# public static void main(String[] args)



## cyberkuh (17. Aug 2008)

Hallo,

ich wollte mal eine wichtige Frage stellen:
Was hat es mit "public static void main(String[] args)" auf sich?


Ich habe gegooglet und in meinem Buch über Java nachgelesen und überall bekomme ich andere Informationen.
Da ich selbst mit Java noch nicht sehr vertraut bin weiß ich nun nicht, was stimmt und was nicht.

Es wäre echt super, wenn mir jemand eine kurze Definition geben könnte...was das genau ist, wozu man es braucht und wann man es immer verwenden muss.


Vielen Dank und liebe Grüße
cyberku


----------



## SlaterB (17. Aug 2008)

es wäre echt super, wenn du diese 'andere Informationen' hier zusammenstellen und etwaige Unterschiede beschreiben könntest,
vielleicht interpretierst du das ja nur falsch,

kurze Definition:
Eintrittspunkt in ein Programm, Programmstart,
args ist ein Array der übergebenen Parameter


----------



## cyberkuh (17. Aug 2008)

allein schon die Tatsache, dass bei einigen Seiten steht man müsste es jeder Klasse einzeln benutzen, in meinem Buch steht aber das Gegenteil.

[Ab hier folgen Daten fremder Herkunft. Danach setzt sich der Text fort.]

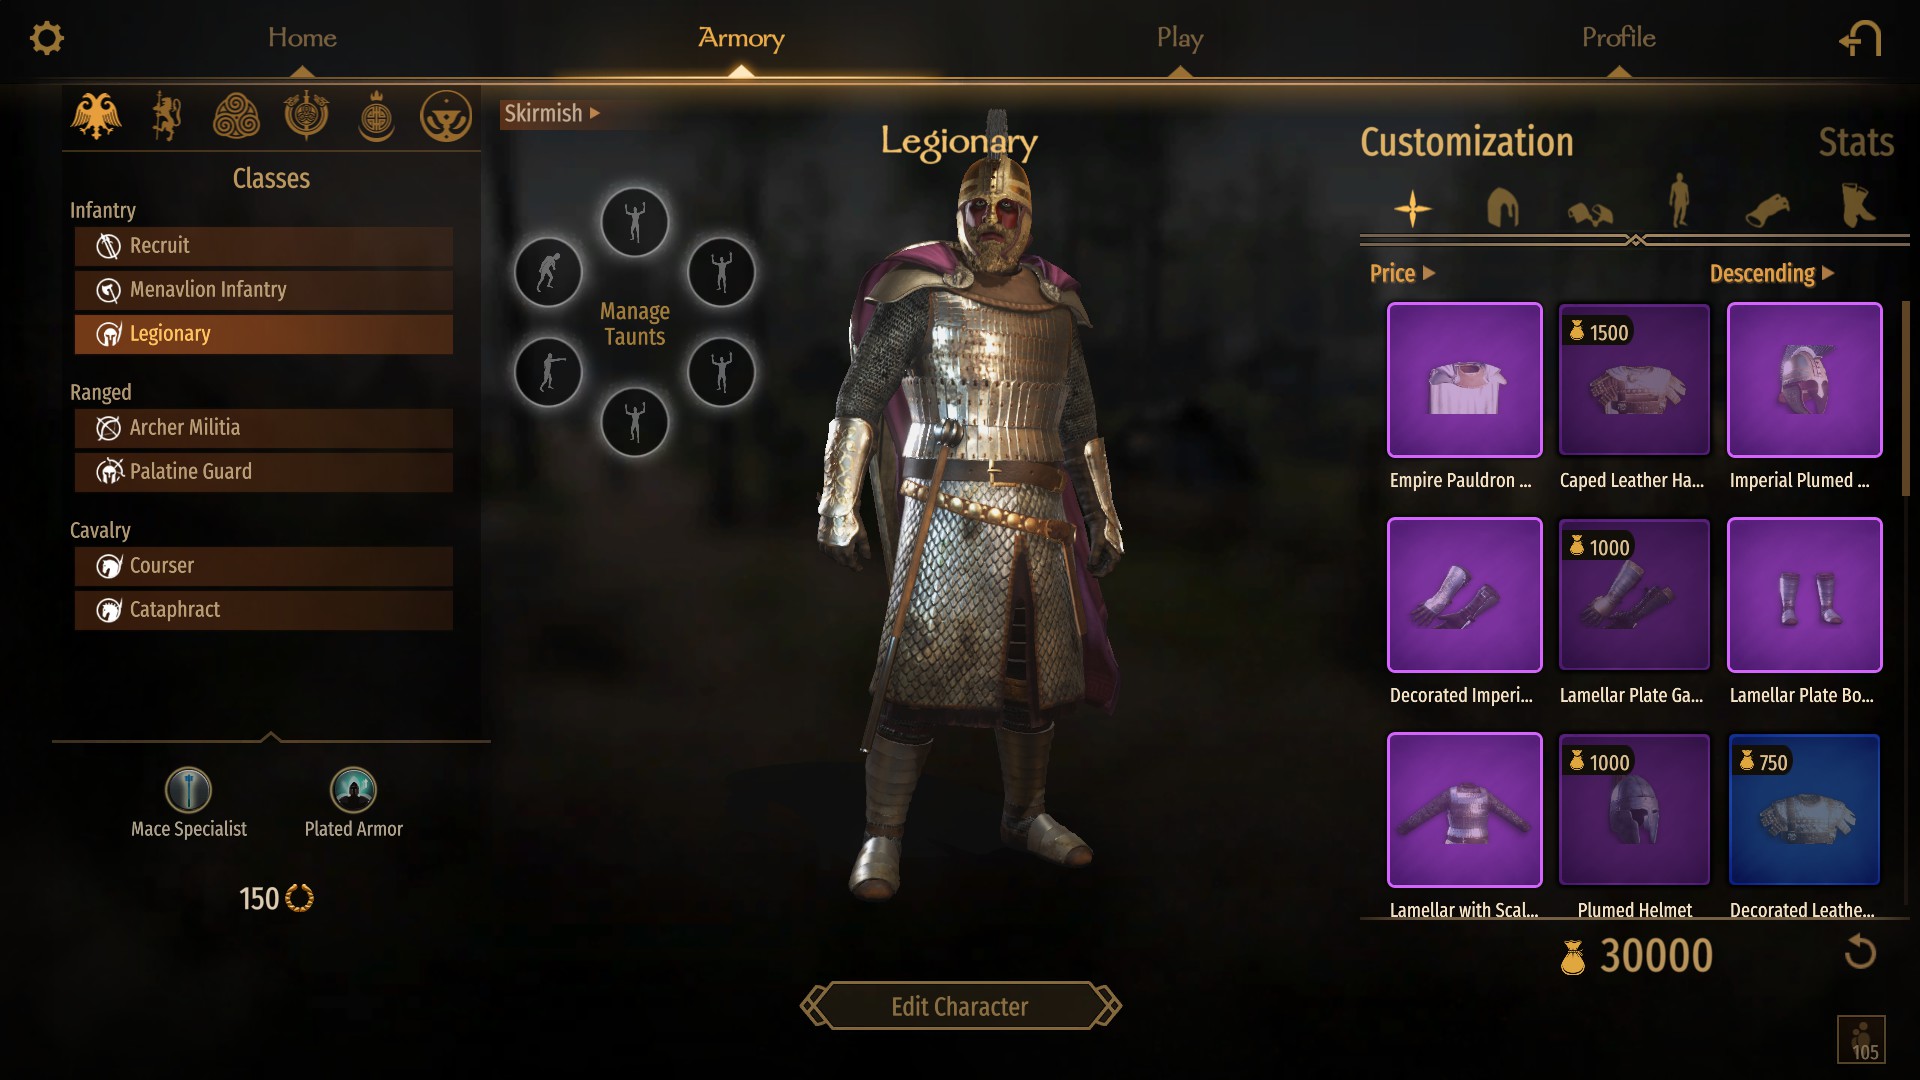Select the Plated Armor perk
The width and height of the screenshot is (1920, 1080).
pos(353,790)
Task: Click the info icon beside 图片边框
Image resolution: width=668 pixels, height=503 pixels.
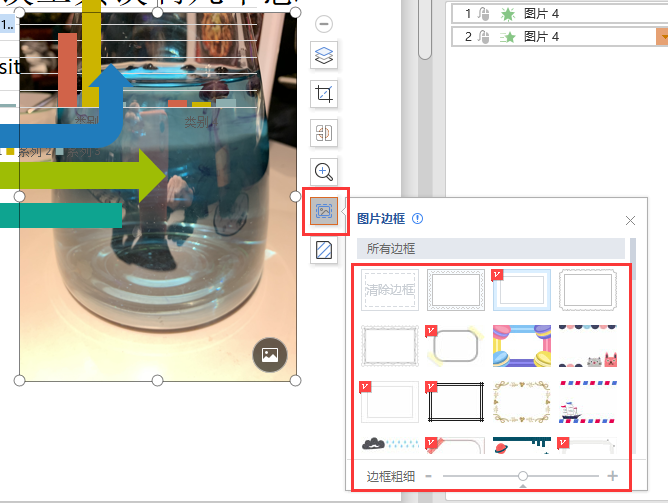Action: click(x=417, y=219)
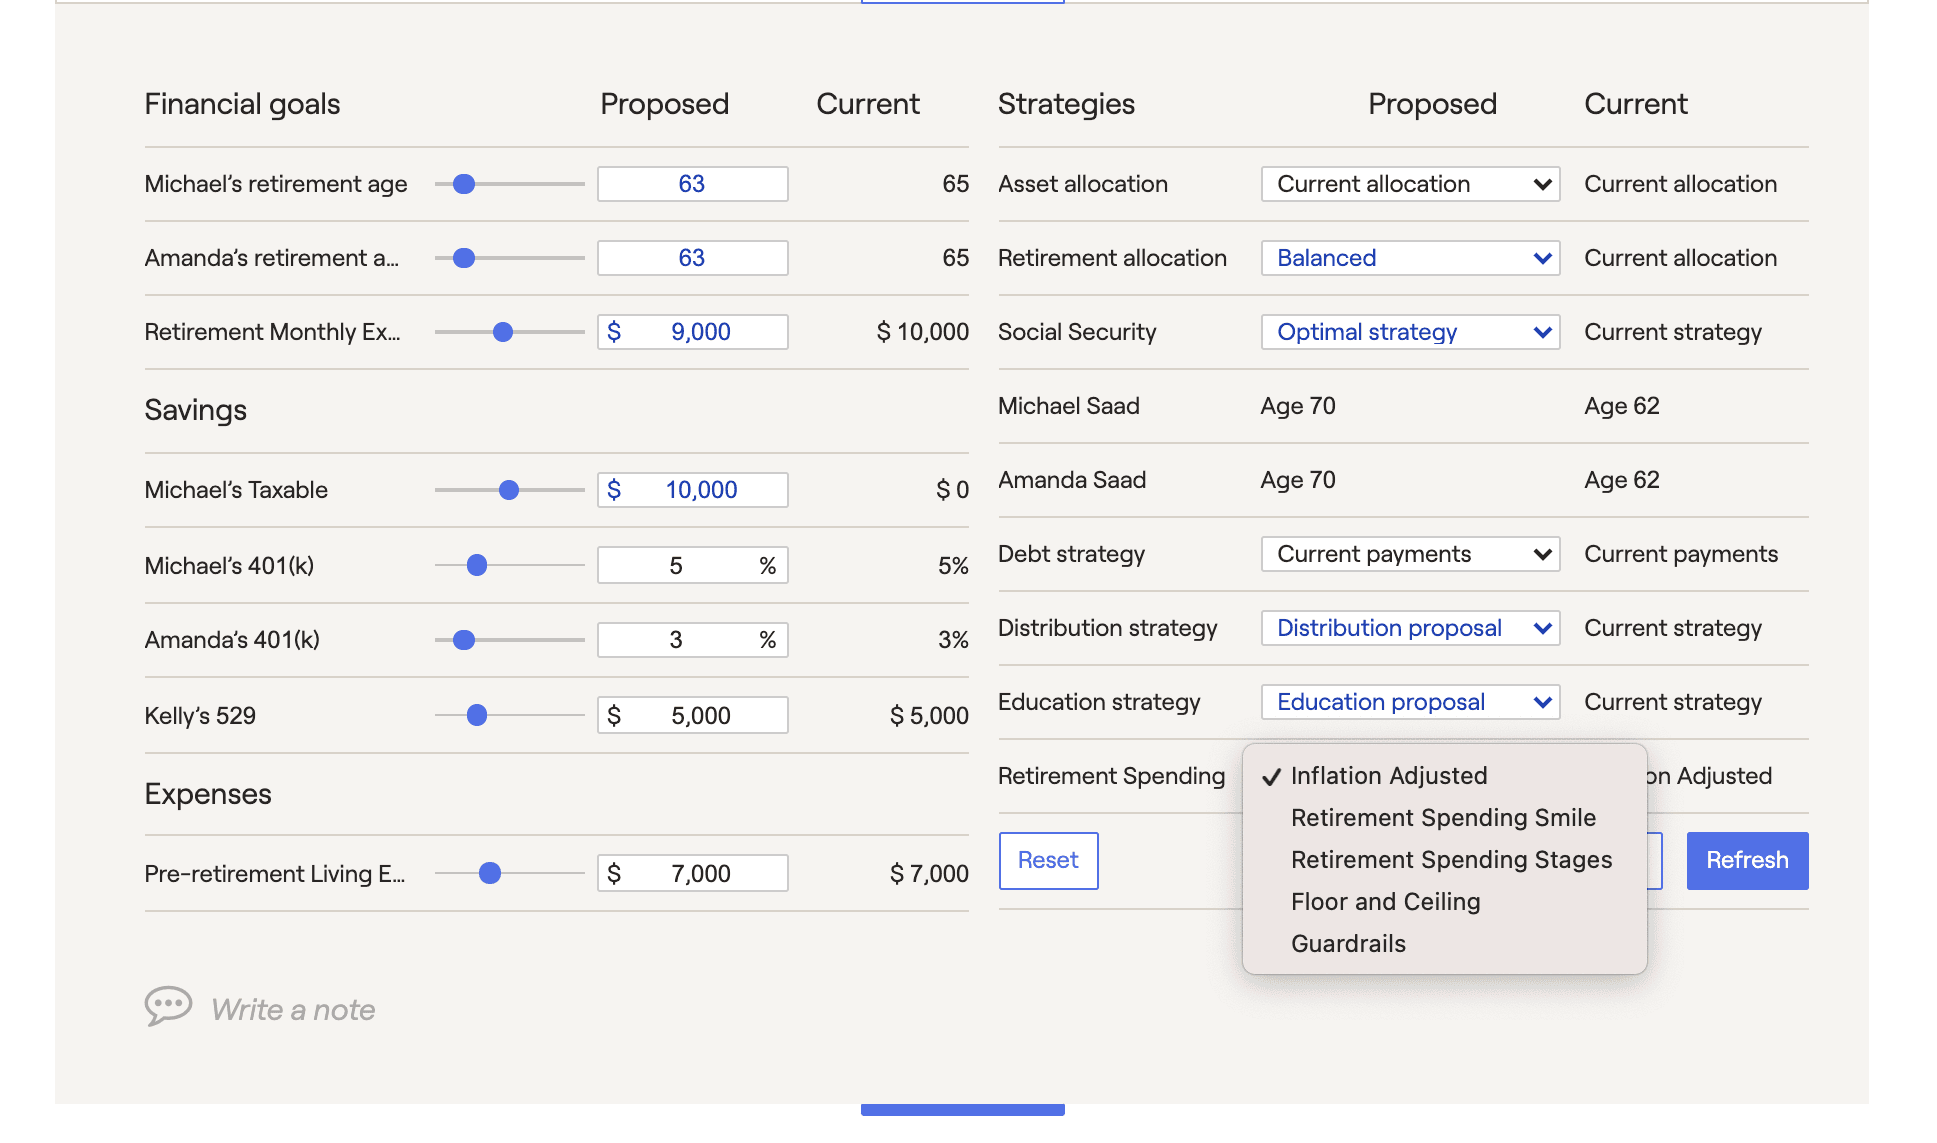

Außerdem wird es überall aufgeführt...was aber das "String[]" und das "args" genau bedeutet, ob man es durch andere bestimmte Sachen erstezen kann oder ob man es überhaupt braucht wird nirgendwo erklärt.


----------



## SlaterB (17. Aug 2008)

> man müsste es jeder Klasse einzeln benutzen

der Punkt wurde ja erst vor kurzem in einem anderen Topic geklärt, das war doch wahrscheinlich von dir?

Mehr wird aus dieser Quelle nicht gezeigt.